■ **Aim of the exercise**: Only the lines from the one with "How do I perform: Open" to the end of the data, both ends included, should be output, exactly as they stand and without pictures.
○ ○ ○ ○
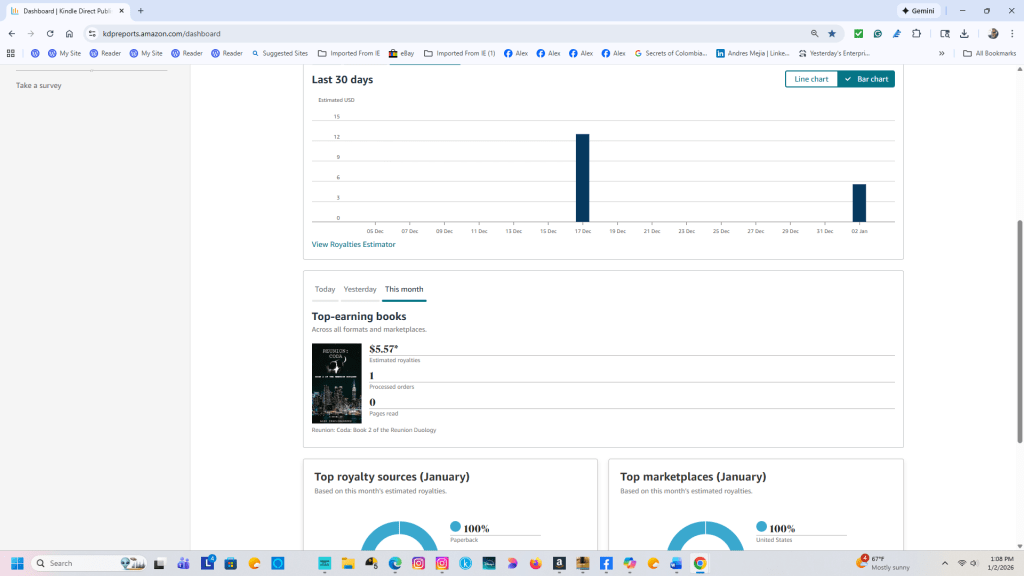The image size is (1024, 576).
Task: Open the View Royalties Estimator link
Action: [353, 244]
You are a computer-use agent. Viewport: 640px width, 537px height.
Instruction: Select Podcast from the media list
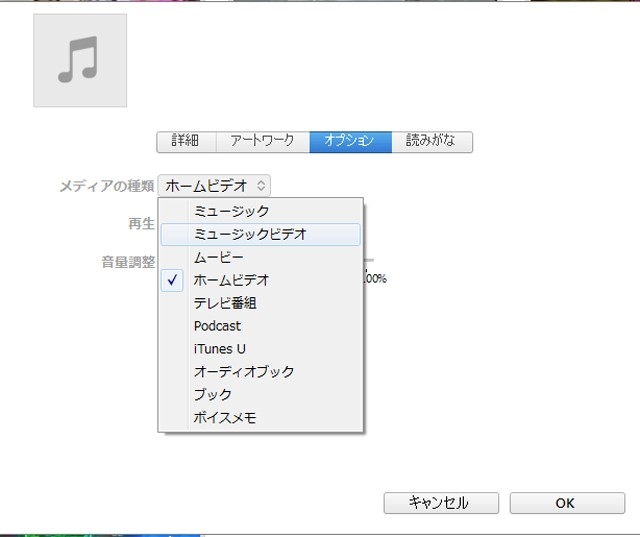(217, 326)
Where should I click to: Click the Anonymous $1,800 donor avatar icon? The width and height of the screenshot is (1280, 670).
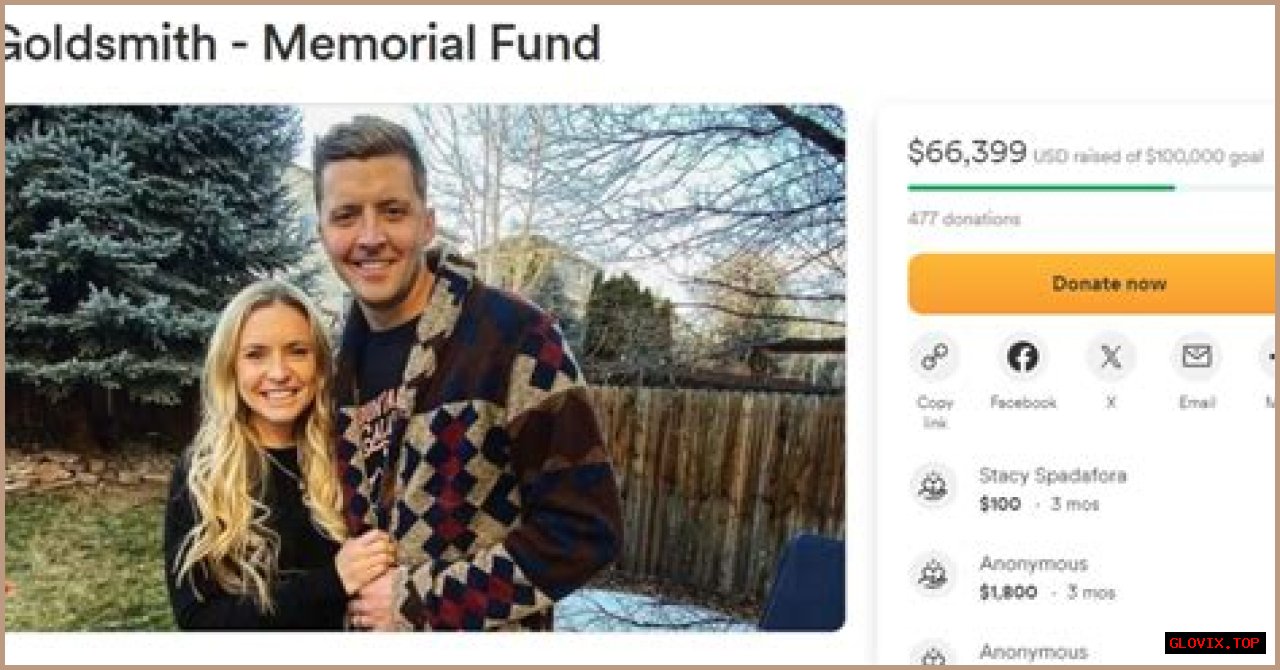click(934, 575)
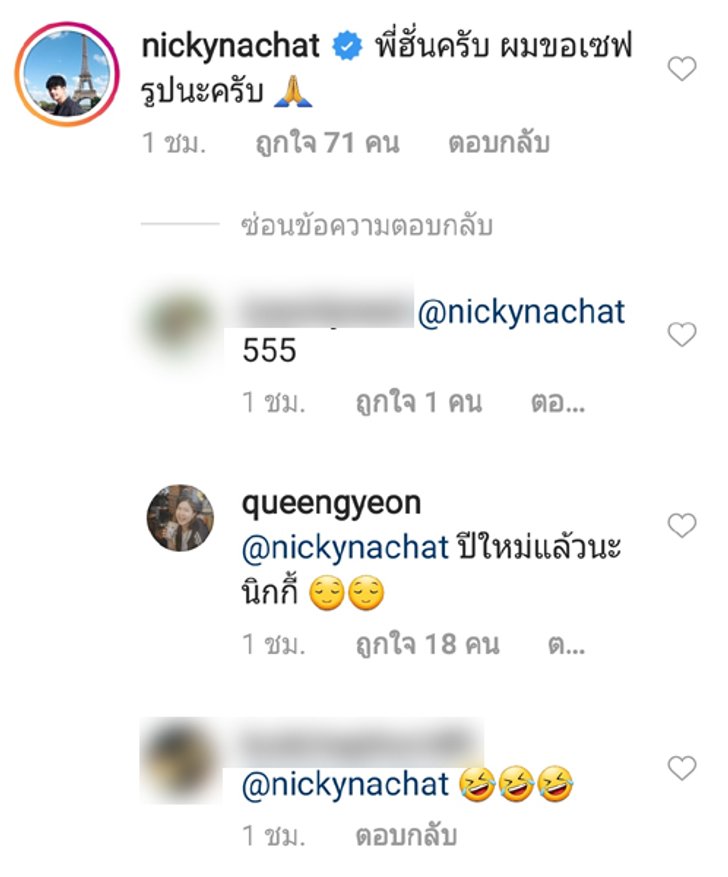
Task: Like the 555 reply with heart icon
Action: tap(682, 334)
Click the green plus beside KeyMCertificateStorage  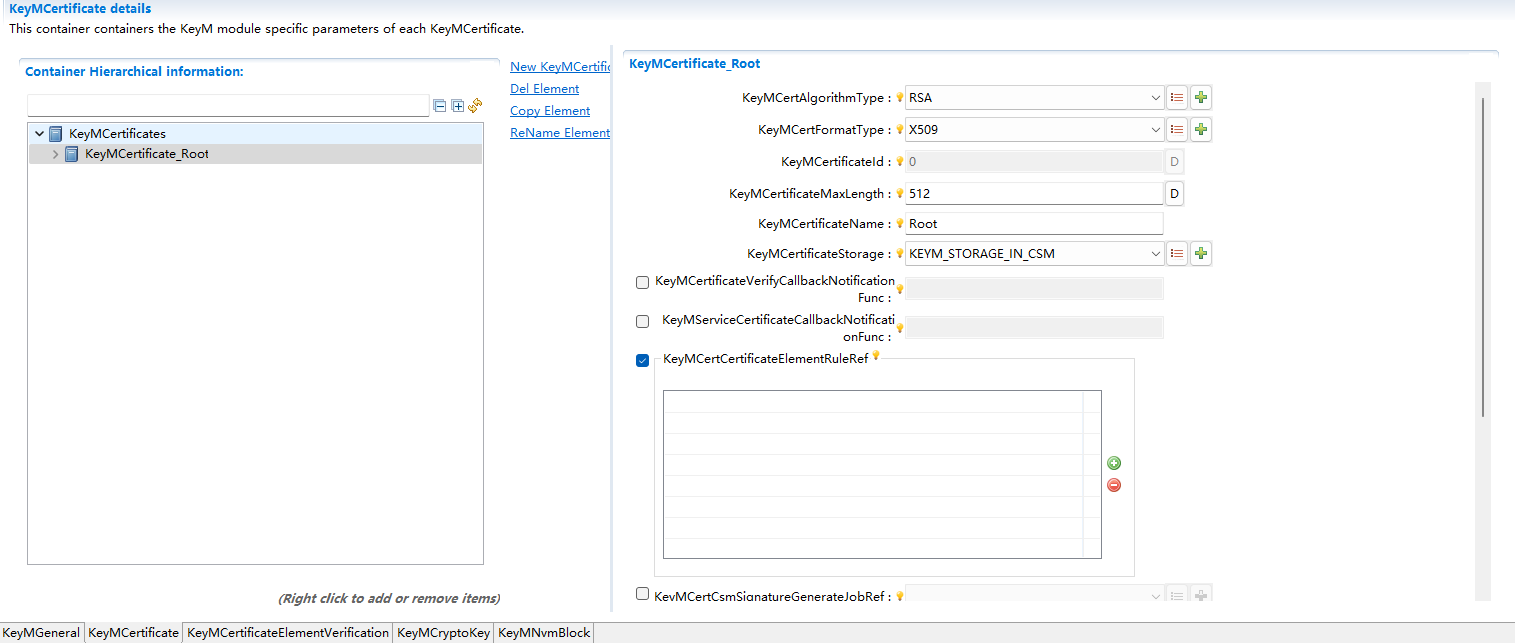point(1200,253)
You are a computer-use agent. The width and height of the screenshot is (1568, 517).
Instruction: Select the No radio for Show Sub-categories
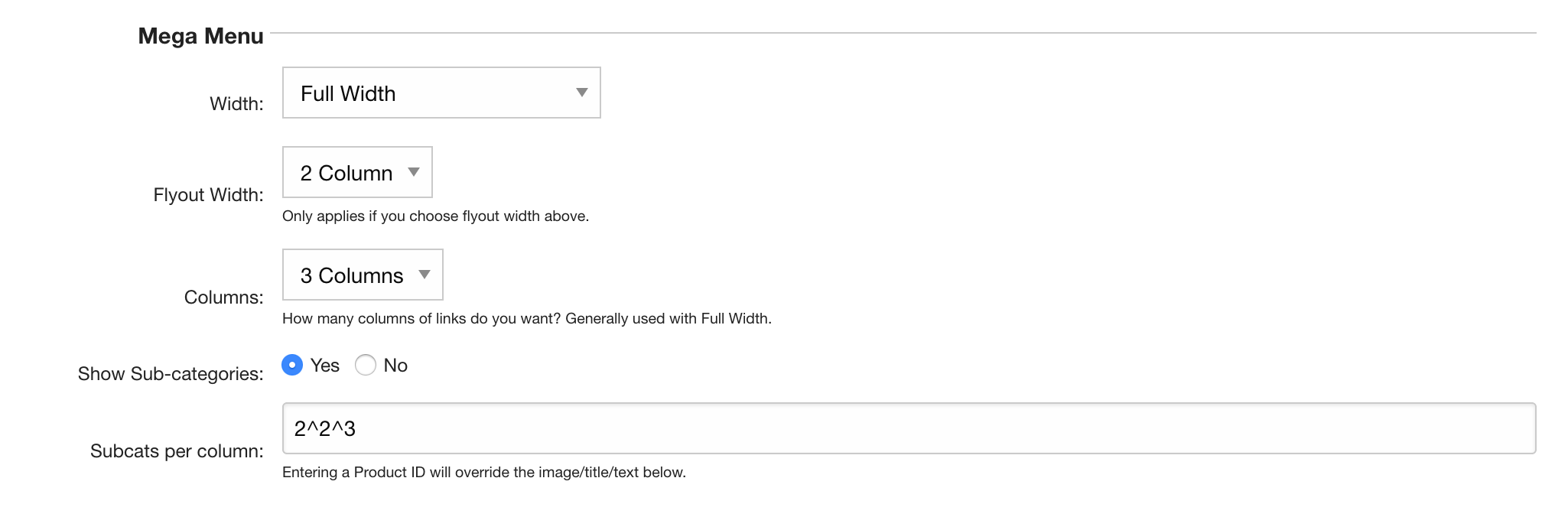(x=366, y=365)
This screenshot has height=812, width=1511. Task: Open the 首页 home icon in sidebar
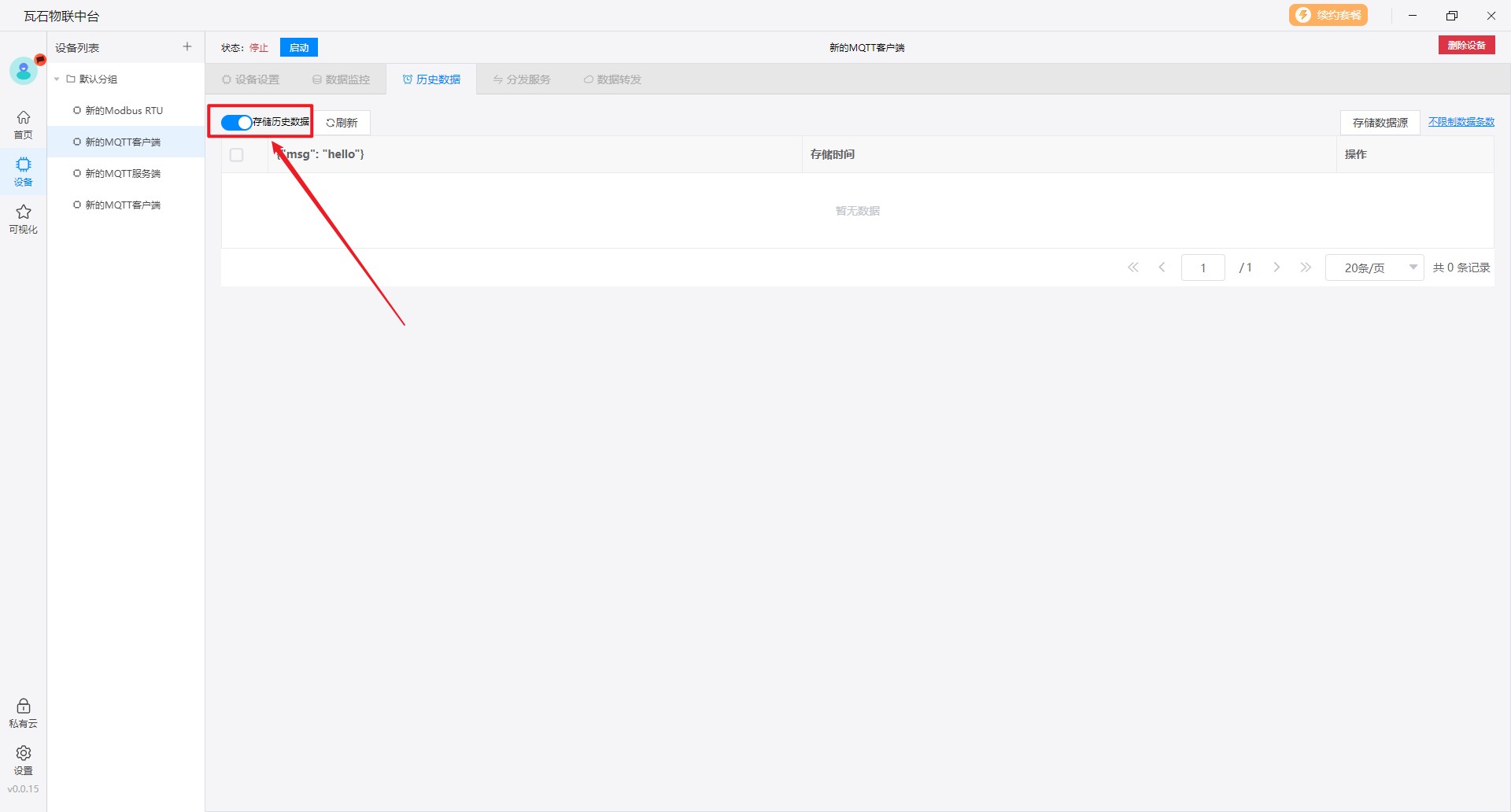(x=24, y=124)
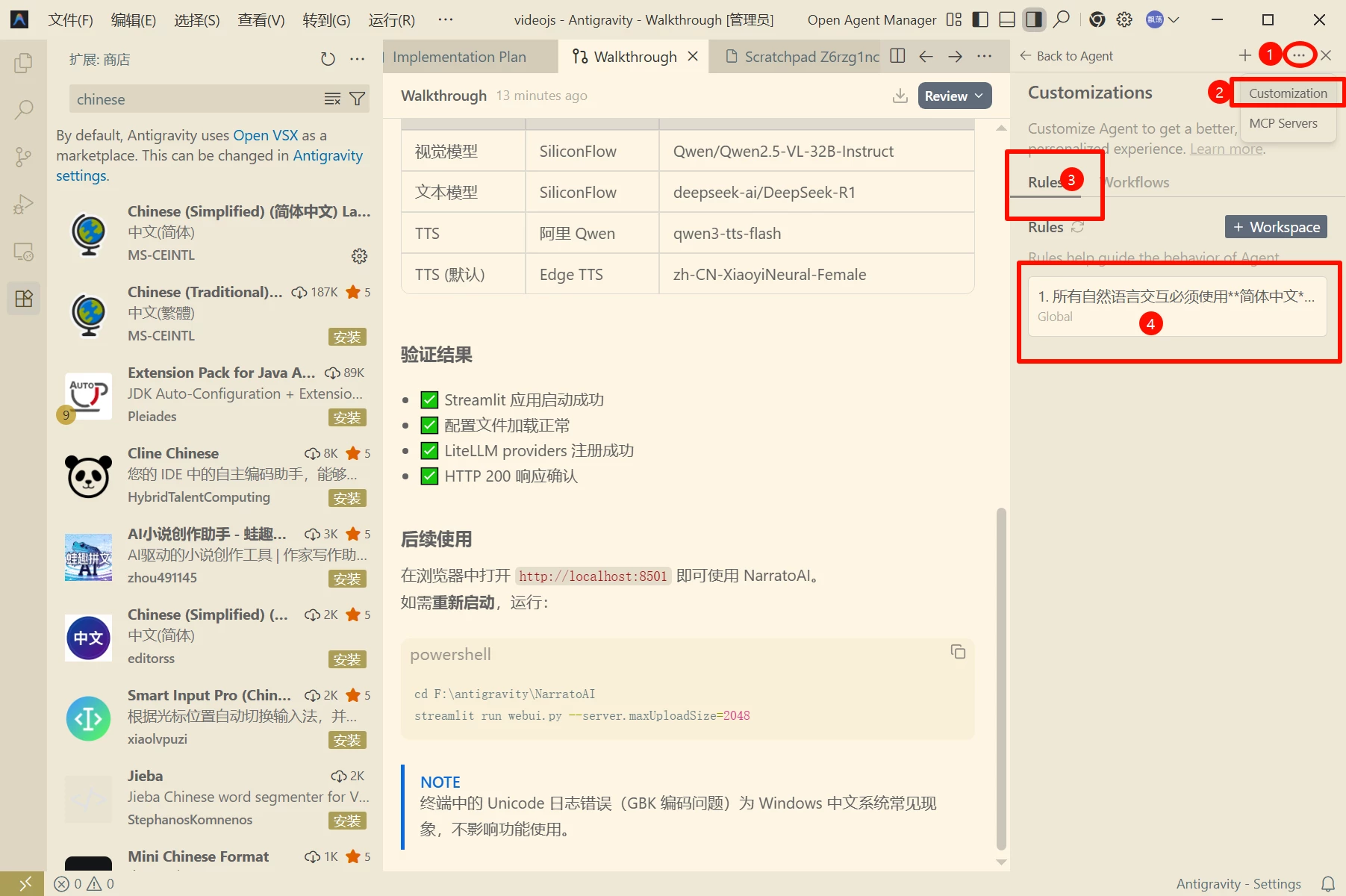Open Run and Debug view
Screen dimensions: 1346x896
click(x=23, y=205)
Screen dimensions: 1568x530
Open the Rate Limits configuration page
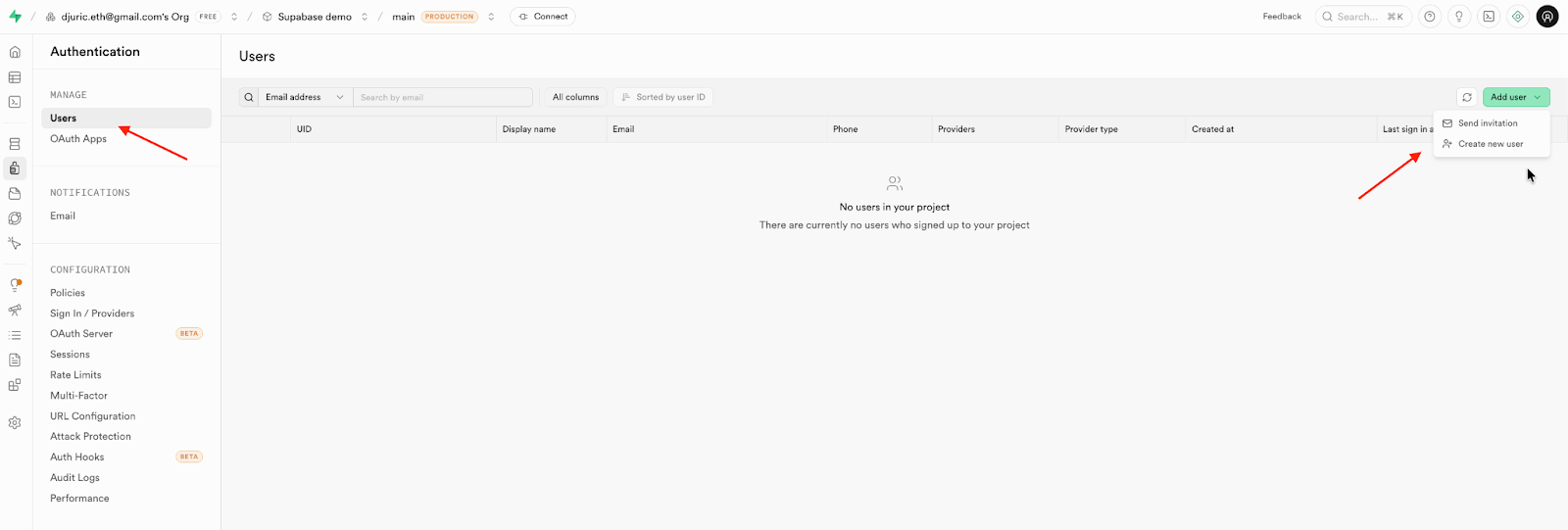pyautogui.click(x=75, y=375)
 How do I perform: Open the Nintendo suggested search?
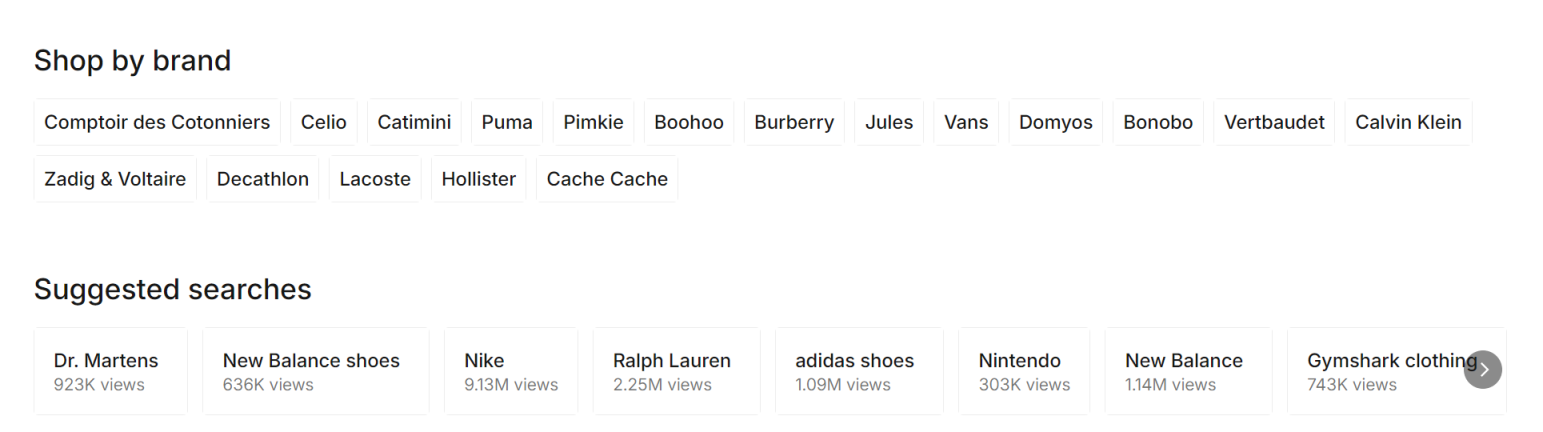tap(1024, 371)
○ ○ ○ ○
■ **Reply**:
 How do I perform: Open the Nintendo suggested search?
tap(1024, 371)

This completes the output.